SHORT PROBLEM → In the passage on baptism below, what kind of baptism was John's, rather than a sacramental one?

SOURCE EXCERPT →
It seems to be a basic rule of the universe that whenever something is simple the devil tries to complexificate it and whenever something is complex the devil is always insisting that it should be simple.

So it is only in keeping with this pattern that something as simple as baptism should have generated so much unbelievable complexity over so simple and powerful a rite.

It would appear at first glance that there is nothing to performing baptisms. All you need is sufficient water (just a few drops will do) to run on the skin and somebody (anyone will do) to say, “I baptize you in the name of the Father, and of the Son, and of the Holy Spirit.” How could anybody mess that up?

You’d be surprised.

It turns out that questions abound almost from the beginning of the Church about who can baptize whom and how it should be done.

For instance, in both Acts 19 and (implicitly) in John’s Gospel, we find the Church confronting the problem of followers of John the Baptist who considered him, not Jesus, to be the main event and saw no need for any baptism beyond the one John offered. The problem is: John’s baptism was not sacramental. It was a baptism of repentance, not baptism in the name of the Father, Son and Holy Spirit. Part of the burden of both Luke and John is to make this distinction clear.

However, this leads to another problem for some Christians because Luke uses a sort of shorthand in referring to sacramental Christian baptism, referring to it in Acts as baptism “in the name of the Lord Jesus” to distinguish from John’s rite. Because of this, some Christians (often holding a theory that rejects the revelation of the blessed Trinity) insist on baptizing, not as Jesus commanded in Matthew 28, but according to Luke’s shorthand.

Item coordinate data

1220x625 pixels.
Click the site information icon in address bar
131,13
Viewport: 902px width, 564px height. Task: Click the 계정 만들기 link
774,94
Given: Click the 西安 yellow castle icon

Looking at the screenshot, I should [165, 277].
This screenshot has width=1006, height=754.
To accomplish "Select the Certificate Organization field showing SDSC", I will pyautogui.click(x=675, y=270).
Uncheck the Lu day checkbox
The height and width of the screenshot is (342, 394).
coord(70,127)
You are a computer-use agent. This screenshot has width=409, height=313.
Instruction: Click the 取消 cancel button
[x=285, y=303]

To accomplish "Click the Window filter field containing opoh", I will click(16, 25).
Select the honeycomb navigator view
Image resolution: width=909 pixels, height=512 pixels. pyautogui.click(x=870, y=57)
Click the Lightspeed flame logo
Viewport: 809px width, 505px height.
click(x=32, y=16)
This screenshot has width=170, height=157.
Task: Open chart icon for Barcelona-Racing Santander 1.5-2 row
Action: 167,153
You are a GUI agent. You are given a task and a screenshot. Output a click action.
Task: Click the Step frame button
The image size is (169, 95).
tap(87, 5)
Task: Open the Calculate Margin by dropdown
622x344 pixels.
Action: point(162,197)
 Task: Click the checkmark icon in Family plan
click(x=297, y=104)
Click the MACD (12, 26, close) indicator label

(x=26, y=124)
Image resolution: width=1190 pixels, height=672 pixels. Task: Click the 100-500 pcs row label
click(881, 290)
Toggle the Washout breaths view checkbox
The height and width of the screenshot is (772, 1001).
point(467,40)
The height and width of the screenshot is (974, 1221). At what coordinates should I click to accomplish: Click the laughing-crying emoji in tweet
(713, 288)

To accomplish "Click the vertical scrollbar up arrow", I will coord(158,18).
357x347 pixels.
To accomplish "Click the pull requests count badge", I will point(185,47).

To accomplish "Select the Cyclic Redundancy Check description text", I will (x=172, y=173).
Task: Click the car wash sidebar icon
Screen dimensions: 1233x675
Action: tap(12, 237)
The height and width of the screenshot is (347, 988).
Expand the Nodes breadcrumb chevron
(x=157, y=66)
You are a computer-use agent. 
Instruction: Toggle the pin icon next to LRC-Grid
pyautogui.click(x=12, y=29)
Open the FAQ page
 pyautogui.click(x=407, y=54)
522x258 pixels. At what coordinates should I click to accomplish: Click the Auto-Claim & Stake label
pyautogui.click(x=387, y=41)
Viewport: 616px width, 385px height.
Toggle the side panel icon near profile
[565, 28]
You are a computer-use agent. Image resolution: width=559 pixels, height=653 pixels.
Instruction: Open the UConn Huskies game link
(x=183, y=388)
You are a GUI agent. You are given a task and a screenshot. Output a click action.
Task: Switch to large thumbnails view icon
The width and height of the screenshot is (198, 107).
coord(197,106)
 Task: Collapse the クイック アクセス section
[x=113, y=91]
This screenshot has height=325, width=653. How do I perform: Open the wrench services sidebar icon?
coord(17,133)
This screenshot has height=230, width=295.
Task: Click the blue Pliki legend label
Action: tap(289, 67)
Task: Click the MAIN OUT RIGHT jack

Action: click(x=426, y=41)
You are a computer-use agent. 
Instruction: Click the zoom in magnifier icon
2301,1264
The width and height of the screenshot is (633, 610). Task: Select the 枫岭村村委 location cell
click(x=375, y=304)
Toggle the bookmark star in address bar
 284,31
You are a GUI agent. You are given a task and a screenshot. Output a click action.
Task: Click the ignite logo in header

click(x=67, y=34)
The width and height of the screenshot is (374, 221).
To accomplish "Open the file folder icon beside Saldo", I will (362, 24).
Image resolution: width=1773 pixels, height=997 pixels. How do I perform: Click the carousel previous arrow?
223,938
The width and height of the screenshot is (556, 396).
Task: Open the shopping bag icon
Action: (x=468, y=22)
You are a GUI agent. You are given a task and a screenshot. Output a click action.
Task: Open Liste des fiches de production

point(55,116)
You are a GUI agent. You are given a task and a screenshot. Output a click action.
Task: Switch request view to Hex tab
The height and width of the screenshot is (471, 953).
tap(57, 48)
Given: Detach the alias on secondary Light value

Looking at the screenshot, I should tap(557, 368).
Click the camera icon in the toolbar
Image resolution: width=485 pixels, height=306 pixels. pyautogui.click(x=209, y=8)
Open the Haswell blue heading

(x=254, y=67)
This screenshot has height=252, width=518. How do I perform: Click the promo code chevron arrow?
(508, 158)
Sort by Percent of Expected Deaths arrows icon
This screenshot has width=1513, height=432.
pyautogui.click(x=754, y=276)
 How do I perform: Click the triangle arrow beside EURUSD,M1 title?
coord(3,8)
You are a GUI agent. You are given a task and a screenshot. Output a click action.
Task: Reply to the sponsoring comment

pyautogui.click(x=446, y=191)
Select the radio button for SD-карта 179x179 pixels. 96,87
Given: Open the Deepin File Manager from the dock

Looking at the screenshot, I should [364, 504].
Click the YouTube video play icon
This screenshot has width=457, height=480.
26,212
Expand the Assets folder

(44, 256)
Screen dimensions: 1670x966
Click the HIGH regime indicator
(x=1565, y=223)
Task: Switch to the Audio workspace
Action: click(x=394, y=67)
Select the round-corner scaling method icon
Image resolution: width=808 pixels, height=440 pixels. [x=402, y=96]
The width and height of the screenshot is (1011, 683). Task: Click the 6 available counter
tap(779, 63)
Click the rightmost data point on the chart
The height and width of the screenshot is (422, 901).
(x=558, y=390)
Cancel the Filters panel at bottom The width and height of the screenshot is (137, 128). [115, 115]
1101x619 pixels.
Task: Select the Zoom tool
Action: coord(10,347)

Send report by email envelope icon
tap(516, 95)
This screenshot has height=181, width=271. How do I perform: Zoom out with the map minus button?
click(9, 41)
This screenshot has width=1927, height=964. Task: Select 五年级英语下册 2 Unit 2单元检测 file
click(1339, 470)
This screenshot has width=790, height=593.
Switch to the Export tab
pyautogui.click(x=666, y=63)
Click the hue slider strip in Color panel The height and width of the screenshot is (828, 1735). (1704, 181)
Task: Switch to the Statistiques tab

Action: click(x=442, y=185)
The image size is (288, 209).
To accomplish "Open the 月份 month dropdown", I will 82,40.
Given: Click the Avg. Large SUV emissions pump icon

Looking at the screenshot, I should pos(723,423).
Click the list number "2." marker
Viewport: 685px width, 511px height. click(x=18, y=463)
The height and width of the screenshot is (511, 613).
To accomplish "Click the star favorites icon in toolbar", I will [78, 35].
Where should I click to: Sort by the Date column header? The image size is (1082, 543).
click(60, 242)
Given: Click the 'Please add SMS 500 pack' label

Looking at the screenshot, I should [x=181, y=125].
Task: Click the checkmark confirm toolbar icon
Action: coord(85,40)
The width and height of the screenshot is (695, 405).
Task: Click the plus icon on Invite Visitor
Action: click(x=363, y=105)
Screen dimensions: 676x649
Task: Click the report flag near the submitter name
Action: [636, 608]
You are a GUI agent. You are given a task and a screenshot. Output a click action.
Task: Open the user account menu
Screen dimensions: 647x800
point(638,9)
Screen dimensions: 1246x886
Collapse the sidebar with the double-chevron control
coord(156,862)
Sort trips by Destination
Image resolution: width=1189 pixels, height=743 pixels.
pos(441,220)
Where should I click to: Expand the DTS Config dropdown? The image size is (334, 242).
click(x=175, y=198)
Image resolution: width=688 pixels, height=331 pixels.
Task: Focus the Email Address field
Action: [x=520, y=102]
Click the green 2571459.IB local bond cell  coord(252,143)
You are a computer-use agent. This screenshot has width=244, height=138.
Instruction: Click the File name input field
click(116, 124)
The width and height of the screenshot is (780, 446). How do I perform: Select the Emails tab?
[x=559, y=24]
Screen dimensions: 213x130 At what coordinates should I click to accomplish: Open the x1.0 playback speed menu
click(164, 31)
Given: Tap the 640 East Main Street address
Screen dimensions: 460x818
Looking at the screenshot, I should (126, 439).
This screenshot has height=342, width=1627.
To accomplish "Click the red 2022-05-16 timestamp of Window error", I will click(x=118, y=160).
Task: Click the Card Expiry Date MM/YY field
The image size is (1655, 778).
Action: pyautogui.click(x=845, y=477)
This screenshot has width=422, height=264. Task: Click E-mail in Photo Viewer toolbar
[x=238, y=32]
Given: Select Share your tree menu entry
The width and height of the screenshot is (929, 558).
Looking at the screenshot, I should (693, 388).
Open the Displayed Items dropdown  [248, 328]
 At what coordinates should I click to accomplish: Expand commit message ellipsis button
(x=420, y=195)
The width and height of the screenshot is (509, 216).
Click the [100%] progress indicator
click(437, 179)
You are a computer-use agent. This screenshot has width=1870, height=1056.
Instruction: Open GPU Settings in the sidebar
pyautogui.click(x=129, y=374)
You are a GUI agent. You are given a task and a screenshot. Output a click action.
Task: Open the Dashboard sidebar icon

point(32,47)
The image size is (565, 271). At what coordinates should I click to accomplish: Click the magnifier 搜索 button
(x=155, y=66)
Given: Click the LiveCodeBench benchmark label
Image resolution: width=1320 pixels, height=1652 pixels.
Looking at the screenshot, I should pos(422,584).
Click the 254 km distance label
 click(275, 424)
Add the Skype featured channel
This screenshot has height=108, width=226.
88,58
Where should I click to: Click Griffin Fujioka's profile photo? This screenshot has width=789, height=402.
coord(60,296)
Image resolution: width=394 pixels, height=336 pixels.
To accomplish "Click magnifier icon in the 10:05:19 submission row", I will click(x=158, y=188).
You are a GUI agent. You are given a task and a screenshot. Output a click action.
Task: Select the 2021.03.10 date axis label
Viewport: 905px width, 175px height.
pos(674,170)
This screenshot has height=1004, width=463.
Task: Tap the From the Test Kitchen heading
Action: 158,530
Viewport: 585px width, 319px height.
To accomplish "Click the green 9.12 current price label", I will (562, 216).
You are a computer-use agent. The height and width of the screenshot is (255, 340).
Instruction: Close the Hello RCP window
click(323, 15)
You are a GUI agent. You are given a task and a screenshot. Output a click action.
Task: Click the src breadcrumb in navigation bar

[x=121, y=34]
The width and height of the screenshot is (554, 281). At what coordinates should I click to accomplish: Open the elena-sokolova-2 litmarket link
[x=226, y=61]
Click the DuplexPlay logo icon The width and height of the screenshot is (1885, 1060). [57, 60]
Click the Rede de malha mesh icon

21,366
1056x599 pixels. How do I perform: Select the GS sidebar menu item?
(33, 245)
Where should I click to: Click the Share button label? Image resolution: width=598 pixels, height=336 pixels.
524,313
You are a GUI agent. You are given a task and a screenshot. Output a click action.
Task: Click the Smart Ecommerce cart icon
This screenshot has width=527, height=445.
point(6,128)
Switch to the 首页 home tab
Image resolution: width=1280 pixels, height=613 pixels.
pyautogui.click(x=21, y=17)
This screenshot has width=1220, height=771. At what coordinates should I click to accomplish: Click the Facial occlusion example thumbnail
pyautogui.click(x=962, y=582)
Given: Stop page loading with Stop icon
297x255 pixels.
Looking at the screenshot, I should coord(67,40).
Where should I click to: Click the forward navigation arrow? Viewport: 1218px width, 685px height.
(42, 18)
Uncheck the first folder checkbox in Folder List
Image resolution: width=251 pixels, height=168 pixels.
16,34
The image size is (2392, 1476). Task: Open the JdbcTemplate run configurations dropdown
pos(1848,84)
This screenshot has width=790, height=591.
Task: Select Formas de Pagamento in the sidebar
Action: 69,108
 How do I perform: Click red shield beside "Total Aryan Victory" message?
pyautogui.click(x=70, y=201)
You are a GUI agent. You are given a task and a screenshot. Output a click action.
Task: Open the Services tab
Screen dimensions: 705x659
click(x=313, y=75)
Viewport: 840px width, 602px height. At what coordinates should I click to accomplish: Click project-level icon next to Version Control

THE RESPONSE → A baptism of repentance.